WWIII will end when the flipside of globalization is realized ie. globally enforced labour and environmental standards and global human rights are judged by a viable world court. Until Mars colonies are established to escape to, CEOs will keep war at a 'safe' level.
0 Replies
 
Foxfyre
 
  1  
Reply Sun 6 Apr, 2008 01:13 pm
Re: Around around
blucher wrote:
This conversation goes around and around. Pro Israel or pro-Palestine and a lot of talk about Iran-Iraq.
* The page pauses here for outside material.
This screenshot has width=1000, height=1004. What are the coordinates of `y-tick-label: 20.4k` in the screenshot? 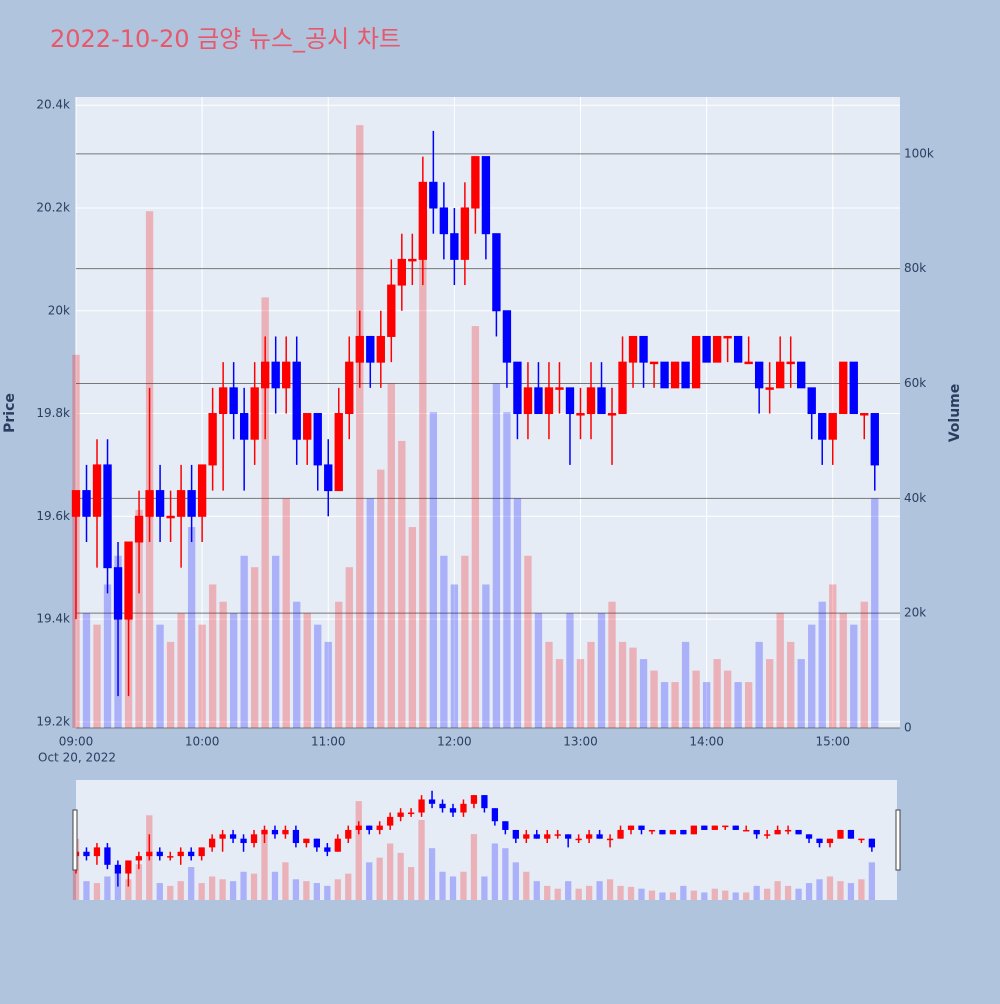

World War III began in 1914 (then called the 'Great War', that included the Battle of Armageddon [see Battle of Megiddo 1918], the belligerents had a rest then WW II, rest then Korea, rest then Vietnam...... throw in a few side campaigns like the Six Days War, Yam kippur-Ramadan War, Cold War coups and revolts in Europe and the Third World and right up to the present defeat of Israel in Lebanon and US in Iraq).
War on Iran may happen but probably not unless Israel drops the big one on them. Israel will then become even more unpopular (even in the US) when Iranians shut down all shipments of oil through the Persian Gulf and raise hell in Iraq with consequent higher oil prices.
WWIII is not over; taking settlers out of the West Bank and recognizing the democratically elected government in Gaza will not stop it, nor will walls and fences.
The collusion of corporate profit and arms sellers will keep it going by exploiting, enflaming or inventing enemies so they may weaken the masses through wrecked economies and governments, divide and rule and profit from sales to both sides in any conflict (like Prescott Bush and his son, the father of the current President of the US). All industrial nations, (even peaceful Sweden) are in on the trade. Where is the uzi manufactured/ Where is it sold? PALESTINIANS use them too!
WWIII will end when the flipside of globalization is realized ie. globally enforced labour and environmental standards and global human rights are judged by a viable world court. Until Mars colonies are established to escape to, CEOs will keep war at a 'safe' level.


Are you saying that a one world government is the final solution to the problem?